=== Consigne 1 ===
Dans la critique des films de Schroeder, relevez toutes les notions abstraites dont l'auteur se demande si Koko peut les comprendre.
=== Consigne 2 ===
Poursuivez la critique des films de Schroeder juste après sa dernière ligne, « TRICHEURS (Note : 7,5/10) ».

=== Extrait du texte ===
»»

Le film en quelque sorte fait diversion. D'un simple singe le cinéaste retourne à ses obsessions : si le singe peut parler, même si c'est à l'aide de signe, s'il sait même cumuler certains mots afin de faire des phrases même syntaxiquement incorrecte ou d'avoir des idées où se situe alors la limite entre l'homme et l'animal que l'on opère depuis des siècles ? Le singe, qui a 5 ans, est d'après les biologistes et psychologues juste un peu moins évolué qu'un humain au même âge. Il possède 300 mots courants et en a déjà utilisé plus de 600 : jusqu'à quel stade son développement peut il continuer ? Schroeder filme d'ailleurs le singe comme un enfant turbulent qui apprend à se maîtriser et insiste sur certaines scènes de punitions lorsqu'il n'est pas sage et sur les moments de discutions entre la psychologue qui joue presque le rôle de maman et l'animal.


Mais certaines questions divisent et diviseront toujours : le directeur du zoo se demandant comment réagirait Koko maintenant s'il se retrouvait auprès des siens : plus vraiment un singe, pas un humain non plus... qui est il ? Et peut-il comprendre des notions aussi abstraites que le bien et le mal, la jalousie ou l'amour ? Koko est en fait un reflet, au sens où il fait office de miroir pour le cinéaste, de la nature humaine. Il ne reste au spectateur qu'à se plonger en lui et à s'interroger au delà de ses présupposés, à voir la part d'animalité dont nous sommes composés et dont Schroeder scrute sans cesse les apparitions dans son œuvre : c'est en cela que le film est fondamental et particulièrement réussi.

TRICHEURS (Note : 7,5/10)

««

=== Données d'entrée ===
»»

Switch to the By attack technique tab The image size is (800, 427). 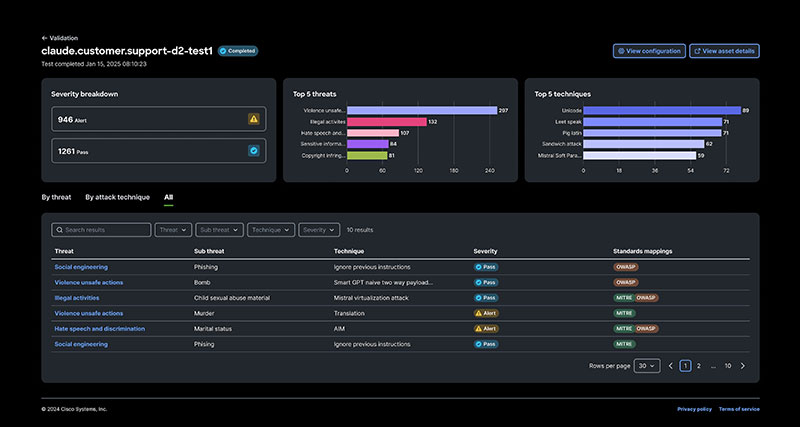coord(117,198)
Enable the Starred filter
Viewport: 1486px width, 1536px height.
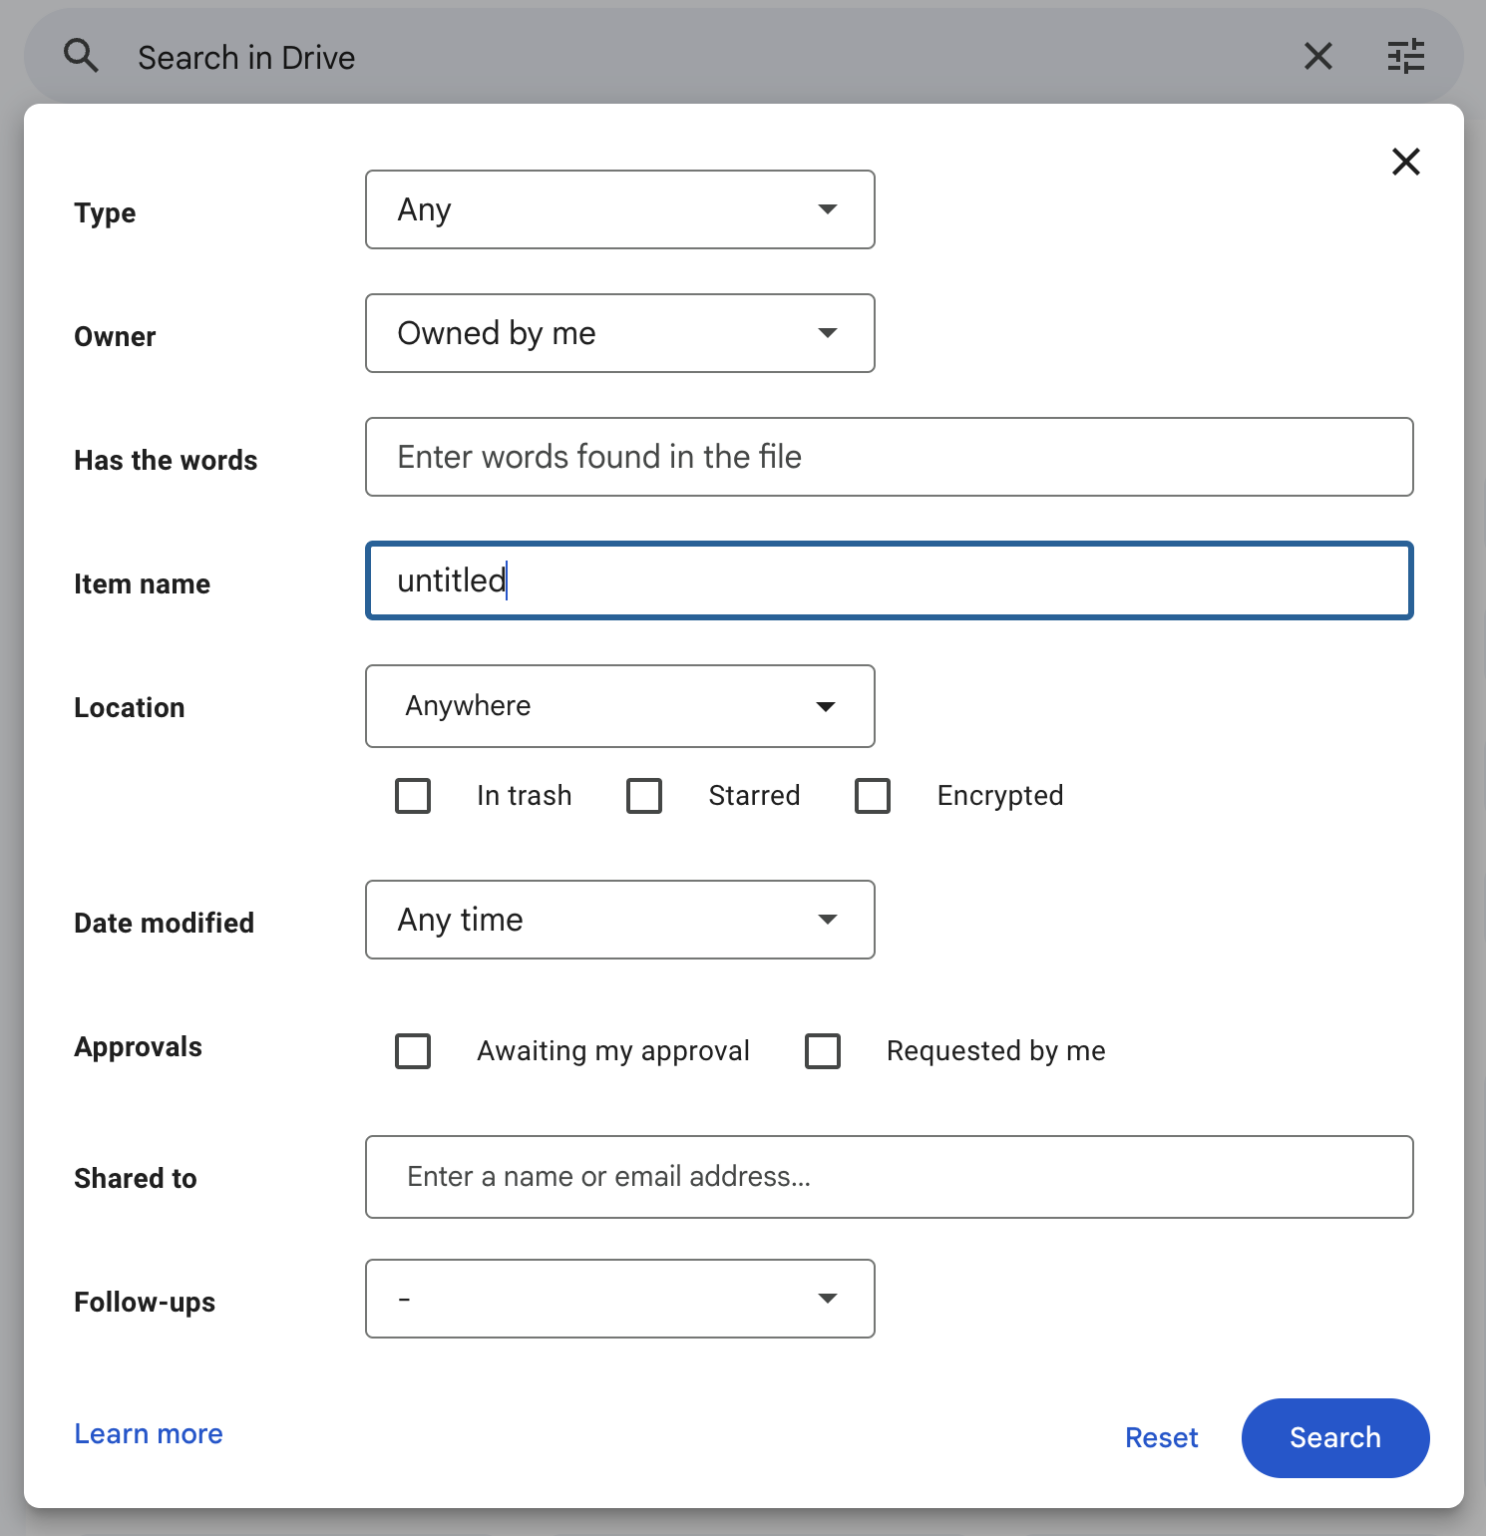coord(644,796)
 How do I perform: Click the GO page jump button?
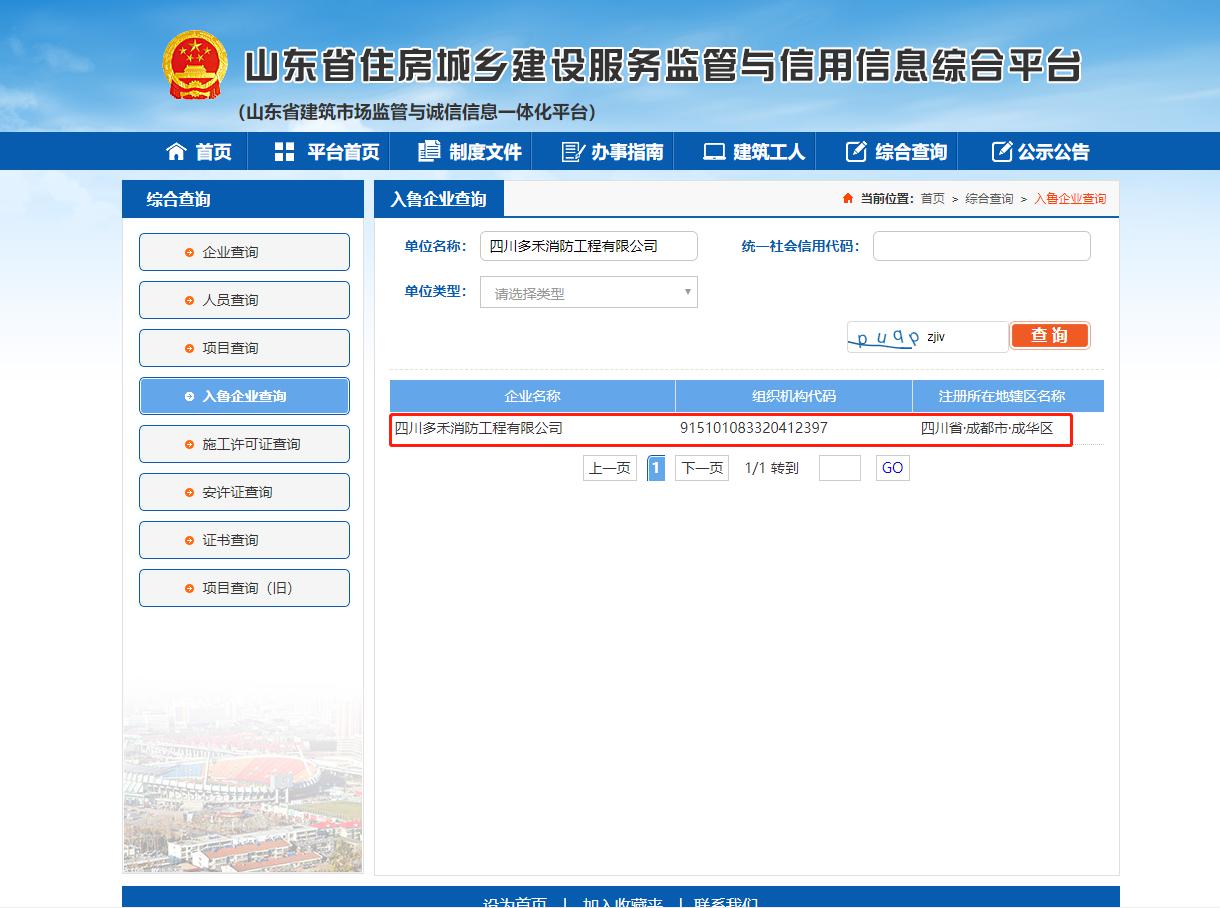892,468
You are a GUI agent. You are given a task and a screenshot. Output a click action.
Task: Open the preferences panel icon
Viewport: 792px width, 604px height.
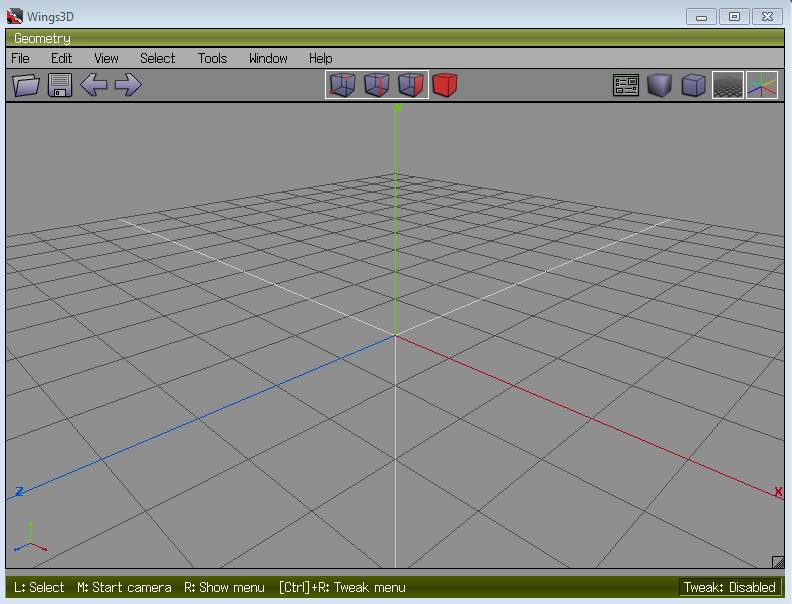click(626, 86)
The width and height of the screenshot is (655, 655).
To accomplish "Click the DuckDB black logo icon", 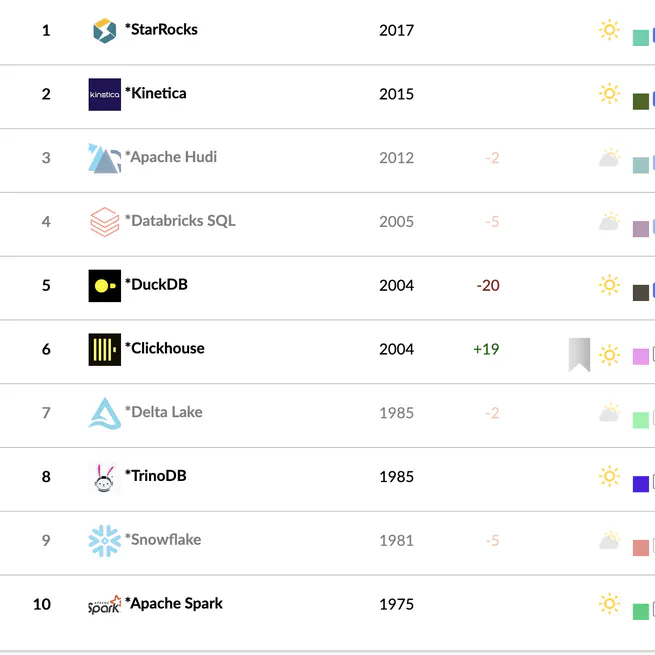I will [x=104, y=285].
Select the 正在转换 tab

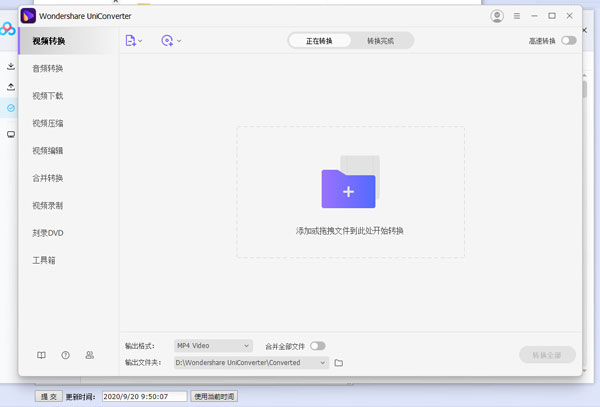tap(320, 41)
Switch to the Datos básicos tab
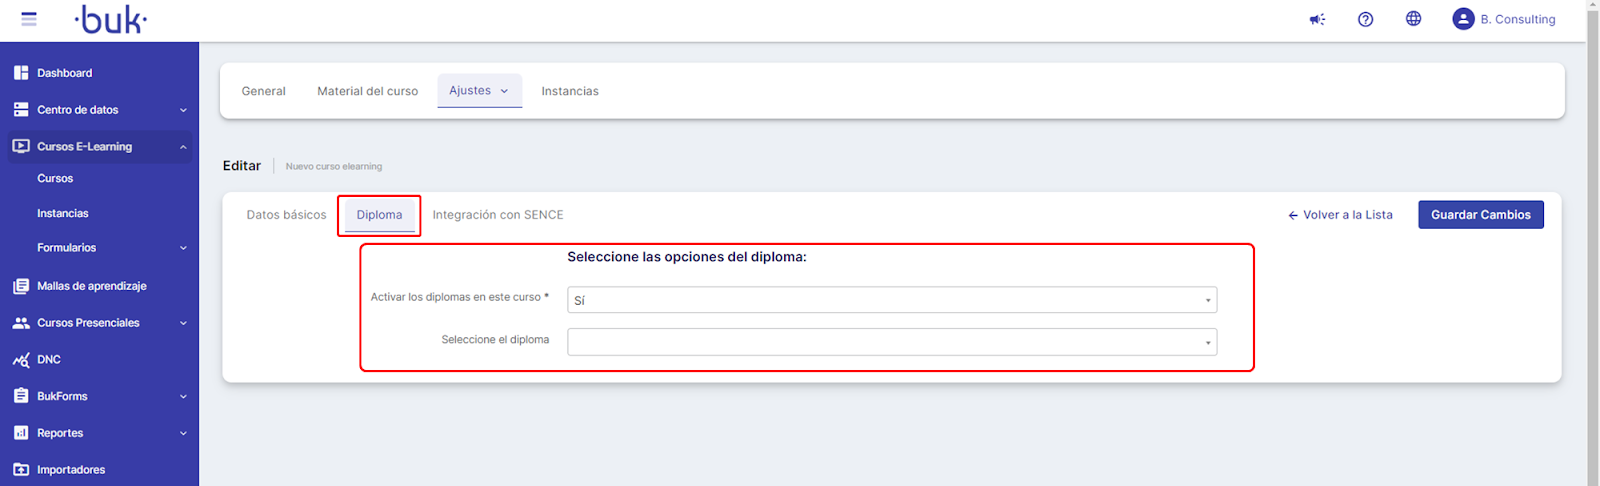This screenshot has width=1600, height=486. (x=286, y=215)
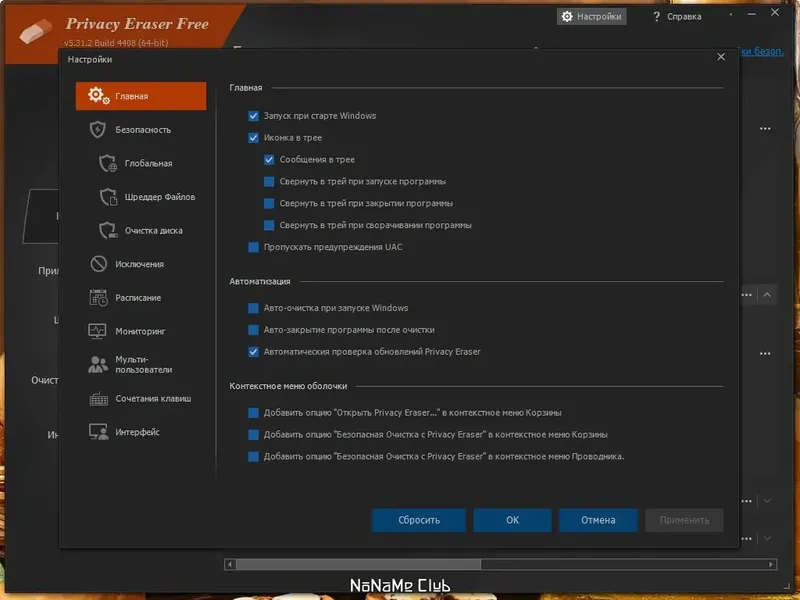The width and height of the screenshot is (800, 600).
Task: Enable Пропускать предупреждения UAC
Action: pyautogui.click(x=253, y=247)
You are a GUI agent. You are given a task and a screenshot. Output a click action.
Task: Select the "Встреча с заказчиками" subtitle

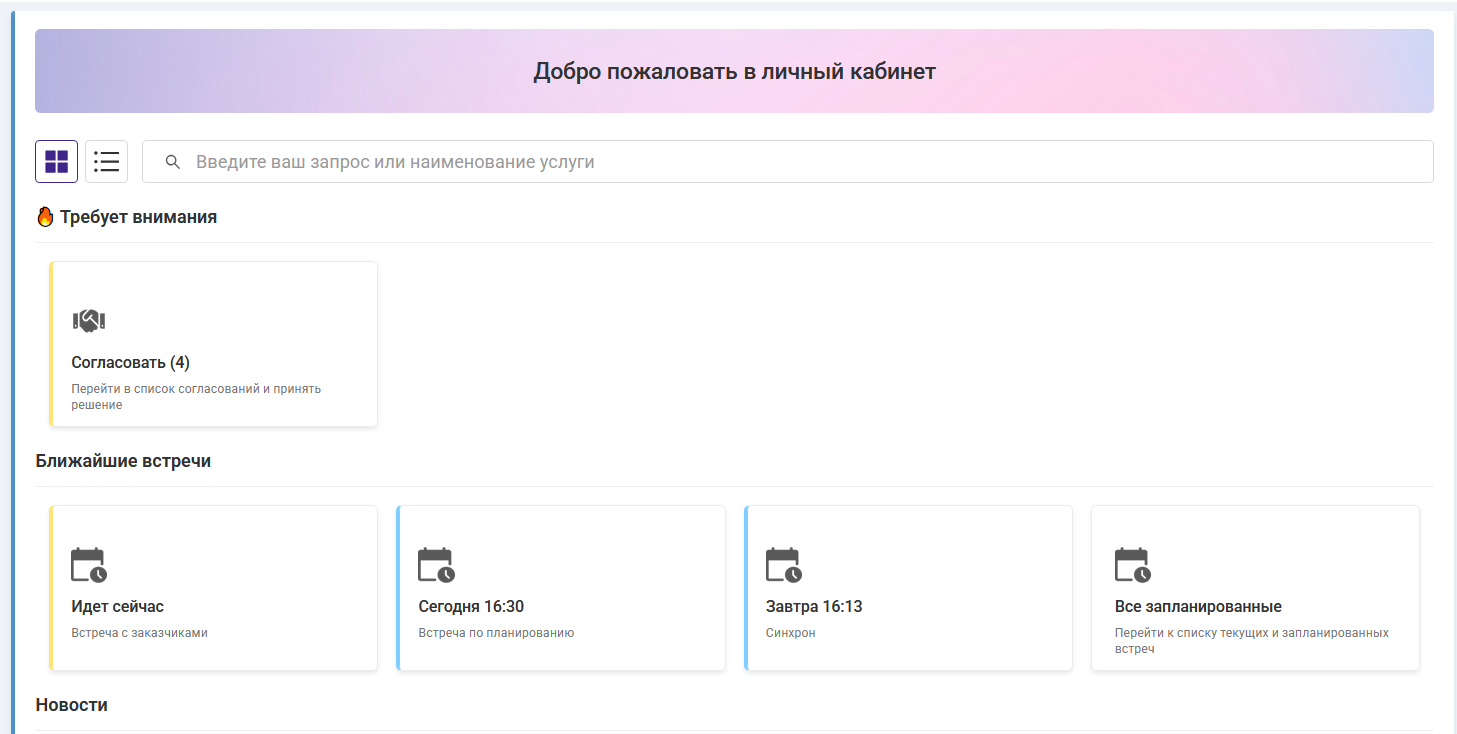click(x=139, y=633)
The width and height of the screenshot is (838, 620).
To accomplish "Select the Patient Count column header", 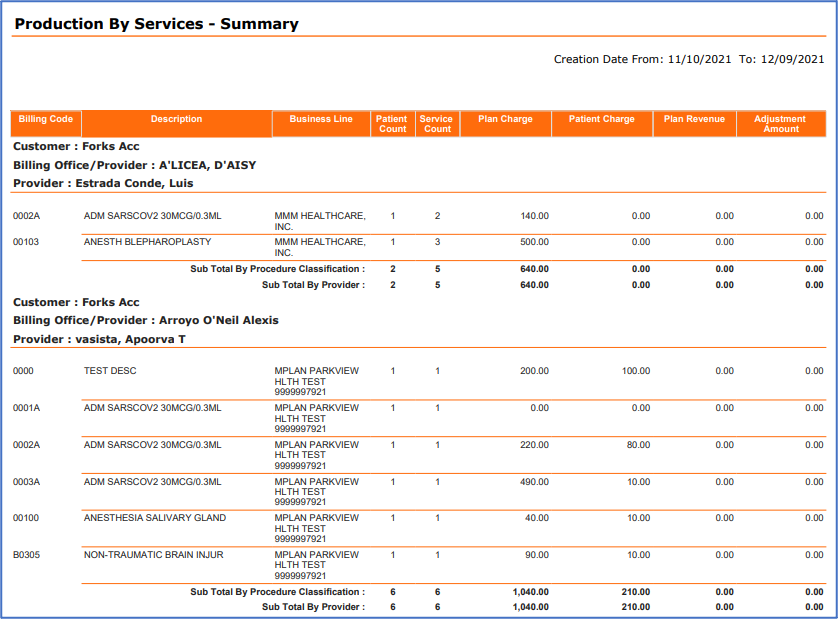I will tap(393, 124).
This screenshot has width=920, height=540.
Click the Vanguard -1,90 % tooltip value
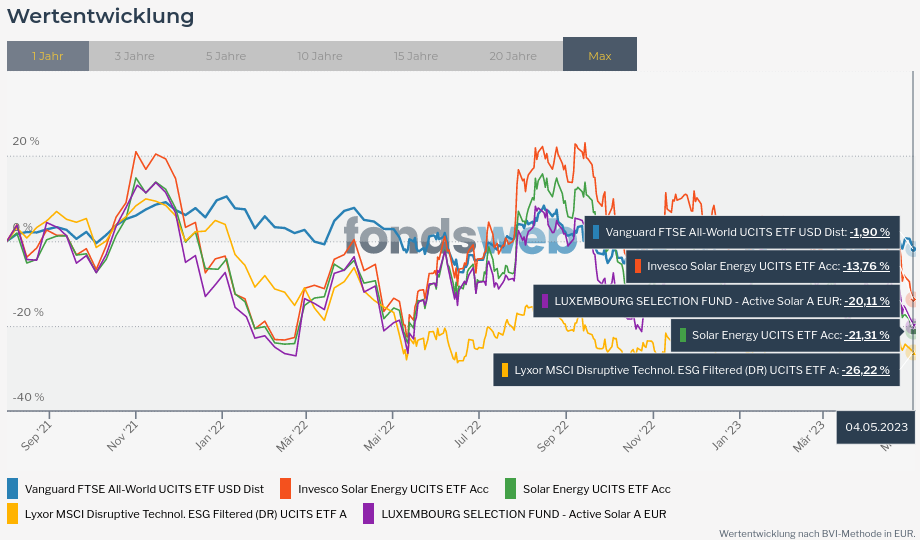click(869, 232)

««

=== Réponse attendue 1 ===
le bien
le mal
la jalousie
l'amour

=== Réponse attendue 2 ===
Après Koko... Barbet Schroeder reste aux États-Unis et essaye de monter un film qui ne se fera que 10 ans plus tard. Entre temps il décide de faire une pause et repart en 1984 sur le vieux continent pour réaliser ce qui sera son dernier film Européen jusqu'à aujourd'hui et son dernier grand travail d'explorateur des consciences et des déviances humaines : Tricheurs. Dans ce film il met en scène un homme, accroc à la roulette qui peut gagner et perdre des sommes folles en quelques heures, passer du statut de nabab à celui de crève-la-faim. Il est accompagné d'une femme, son porte bonheur : elle n'est au départ qu'un numéro pour lui, le 7. Étrange scène de rencontre à 7h07 près d'une affiche de 7'up alors qu'elle porte une robe numérotée 7. Elle va le suivre, il va la perdre, sombrer dans la tricherie, la retrouver et de là toute l'ambigüité du film va naître : s'ils vont tenter de s'en sortir, elle aura sur lui un effet cathartique et libérateur, la contagion du jeu la gagne et rend les choses plus difficiles, plus extrêmes, plus violentes encore.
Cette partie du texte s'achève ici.